Then the boomers came of age. Typical members of that generation wanted to enjoy their freedom, so many put off marriage and parenting until their late 20s or their 30s. They adopted what some researchers call the “slow life strategy,” postponing the common milestones of adulthood until later in life.

As the psychologist Jean Twenge shows in her lavishly informative new book, “Generations,” the members of Gen Z are now practicing the slow life strategy with a vengeance. They have already transformed adolescence. Members of Gen Z are, for example, content to get their driver’s licenses later than earlier generations.

As high school seniors, they are less likely to do the things associated with adulthood and independence, like drinking alcohol, working for pay or having sex. When members of Gen X were in ninth grade, nearly 40 percent of them had had sex. By 2021, only 15 percent of the Gen Z ninth graders had.

As Twenge puts it: “In many ways, 18-year-olds now look like 14-year-olds in previous generations. For example, only about half of 12th graders date, about the same as eighth graders in the early 1990s. ” Twenge is not rendering a judgment here; she’s not saying that one generation is living the right way or the wrong way.

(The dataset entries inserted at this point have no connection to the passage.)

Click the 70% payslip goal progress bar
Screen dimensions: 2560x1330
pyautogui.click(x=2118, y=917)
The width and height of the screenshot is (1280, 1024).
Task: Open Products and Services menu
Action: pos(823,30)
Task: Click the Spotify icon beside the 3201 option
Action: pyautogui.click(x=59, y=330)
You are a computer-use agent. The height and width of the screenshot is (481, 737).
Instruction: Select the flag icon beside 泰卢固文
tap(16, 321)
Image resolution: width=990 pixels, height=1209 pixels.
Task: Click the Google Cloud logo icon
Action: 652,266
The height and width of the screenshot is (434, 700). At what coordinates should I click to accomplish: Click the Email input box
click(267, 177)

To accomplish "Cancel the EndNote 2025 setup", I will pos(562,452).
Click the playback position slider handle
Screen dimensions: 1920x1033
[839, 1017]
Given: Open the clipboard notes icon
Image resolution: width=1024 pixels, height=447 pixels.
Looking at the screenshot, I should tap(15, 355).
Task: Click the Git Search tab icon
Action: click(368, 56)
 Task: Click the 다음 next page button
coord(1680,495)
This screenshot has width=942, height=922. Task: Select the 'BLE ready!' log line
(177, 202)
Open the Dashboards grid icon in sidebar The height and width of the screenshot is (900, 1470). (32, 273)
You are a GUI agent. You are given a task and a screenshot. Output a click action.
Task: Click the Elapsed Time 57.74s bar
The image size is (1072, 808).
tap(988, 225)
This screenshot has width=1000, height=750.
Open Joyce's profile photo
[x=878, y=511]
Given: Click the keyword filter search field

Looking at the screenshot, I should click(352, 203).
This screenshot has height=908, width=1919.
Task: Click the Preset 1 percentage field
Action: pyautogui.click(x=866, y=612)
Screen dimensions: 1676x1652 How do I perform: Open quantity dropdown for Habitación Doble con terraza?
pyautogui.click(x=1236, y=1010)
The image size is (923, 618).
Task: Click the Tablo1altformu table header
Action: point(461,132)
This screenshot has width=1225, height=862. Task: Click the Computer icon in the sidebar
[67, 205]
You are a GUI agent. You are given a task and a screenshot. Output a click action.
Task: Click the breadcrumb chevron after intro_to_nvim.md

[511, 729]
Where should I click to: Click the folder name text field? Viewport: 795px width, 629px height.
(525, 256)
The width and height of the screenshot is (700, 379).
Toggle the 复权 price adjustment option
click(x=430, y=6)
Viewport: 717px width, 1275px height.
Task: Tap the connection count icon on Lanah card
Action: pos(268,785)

Young people today are simply taking their time. It makes perfect sense. People are living longer.

If it’s now possible to run for president at age 80, then it’s prudent and wise to pace yourself through life, and not try to cram everything into those first unsteady decades. But something else is going on here. Gen Z-ers grew up with hypercautious parenting that exaggerates the dangers in life.

They grew up in a media culture that generates ratings and clicks by generating division and anger. They grew up in a political culture that magnifies a sense of menace — that presumes that other people are toxic — in order to tell simplistic us/them stories and mobilize people’s fears. This culture of exaggerated distrust and presumed toxicity has influenced us all, but the younger generations most of all.

On the one hand it’s made them hypervigilant to danger. Since 2011 the number of kids who have had to go to the emergency room for nonfatal injuries has plummeted. Members of Gen Z are less likely to do drugs or get into fights or car accidents than were teens in previous generations.

On the other hand this culture has induced — in all of us, but especially in the young — an aversion to risk. In 1991, 48 percent of eighth and 10th graders said they liked to take risks sometimes. By 2021, that number had plunged to 32 percent.

People who grow up in this culture of distrust are bound to adopt self-protective codes of behavior. I’ve been teaching college students on and off for 25 years. Over the last few years, students have become much less willing to argue with one another in class.

They don’t want to be viciously judged. It’s not even that they are consciously afraid of being canceled. It’s simply that the norm of non-argumentativeness in public has settled over many (but not all) parts of campus culture.

People who grow up in a culture of distrust are bound to be pessimistic about life. Since around 2012, the share of 12th graders who expect to earn a graduate or professional degree, get a professional job or own more than their parents has plummeted (even though, as Twenge shows, their brothers and sisters in the millennial generation are doing better and better). People who grow up with this mentality are also less likely to believe they can control their own destinies.

In her book, Twenge has a chart showing the share of 12th graders who believe that their lives are blown about by outside forces has been surging since 2006. That matters, she writes, because people who go through life with this defeatist attitude have worse life outcomes. As a certified middle-aged guy, I’m glad that the members of Gen Z behave so much more responsibly than members of previous generations.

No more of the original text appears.